Rub, don't you fall asleep, sneak out to find excitement! ? After all, late night, women are the most vulnerable to emptiness.

I quickly walked over and prepared to hug and hug. Suddenly she turned and Zhai Yu’s hand resisted me. No matter how advanced, it didn’t help.

When I fixed my eyes, I suddenly stopped, and shouted out, "Master, how are you!"

Most of the time, I practiced too hard and accidentally fell asleep...

"Ah, definitely dreaming, don't wake up." I said to myself.

As soon as the voice fell, she raised her hand and tapped my head gently.
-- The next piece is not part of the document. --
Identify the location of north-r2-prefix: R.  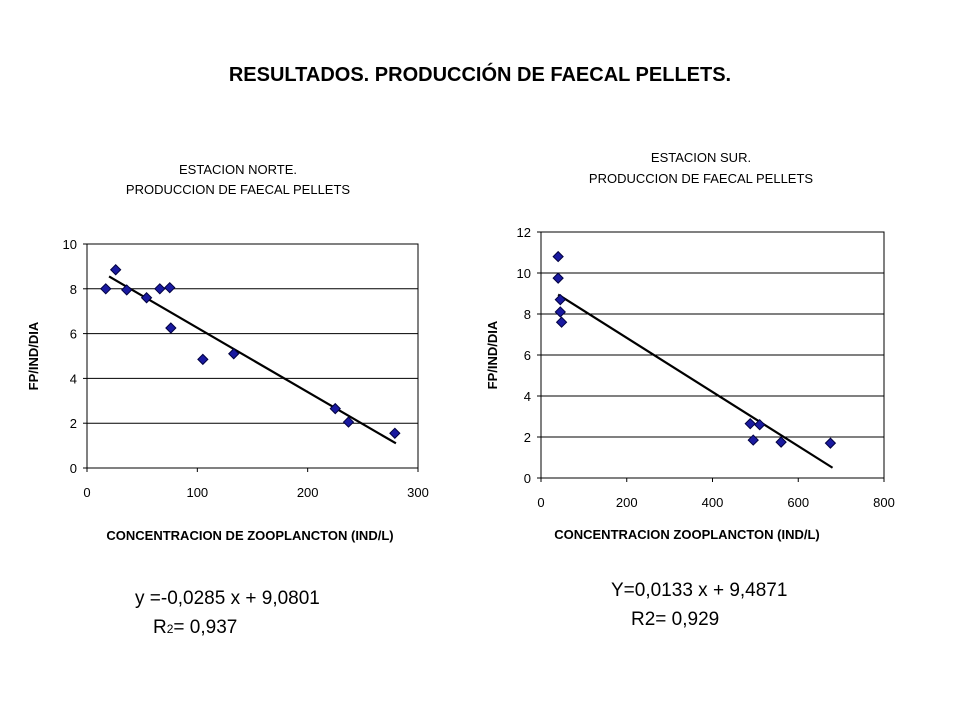
(160, 628).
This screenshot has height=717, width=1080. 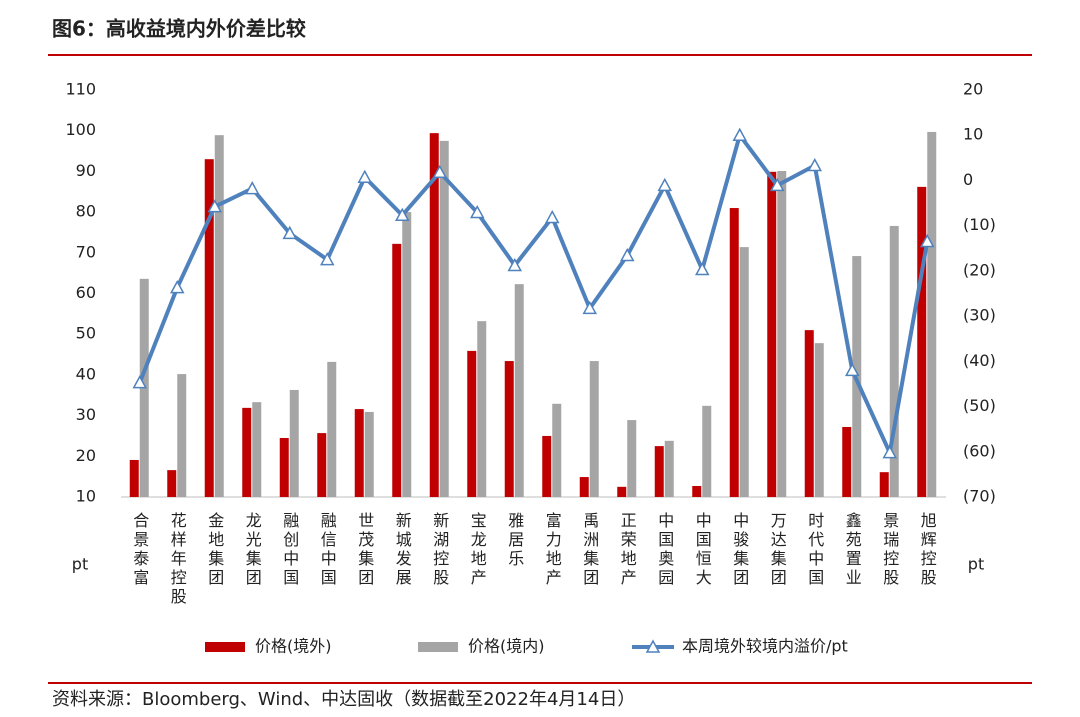 What do you see at coordinates (179, 29) in the screenshot?
I see `chart-title: 图6：高收益境内外价差比较` at bounding box center [179, 29].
This familiar and unfamiliar movement only made me excited.

"Are you dreaming of being a teacher for the first time?" She whispered her lips, and the delicate facial features, like the masterpieces of the creator, could not pick a trace of embarrassment, especially when she wore a white coat, under the moonlight, like The fairy is in general.

"Yeah, hey, I always dreamed of you." I nodded without thinking.

"Hey, gangster, that dreams of being a teacher, what do you want?" She blinked and curiously asked, counted, my master and I haven’t seen each other for two or three years, and have never dreamed of it. She is harsh on my training, so my heart is more repulsive.

When I heard this question, I showed a wretched smile and shook my eyebrows. For this master who doesn't eat the fireworks, I love and hate. I think about it. She is also good for me. Now I am not enough, I am suffering. it's me.

"I think... I screamed at you in my dreams. When I tried to squeeze me, I tried to make me a dog. I still don’t want to talk back. I wish you all three years and sixty-five days to come to Auntie, long. A lot of wrinkles, stains, can't marry, then..."

Before she finished, she had a chill on her body, as if the temperature around her had suddenly dropped.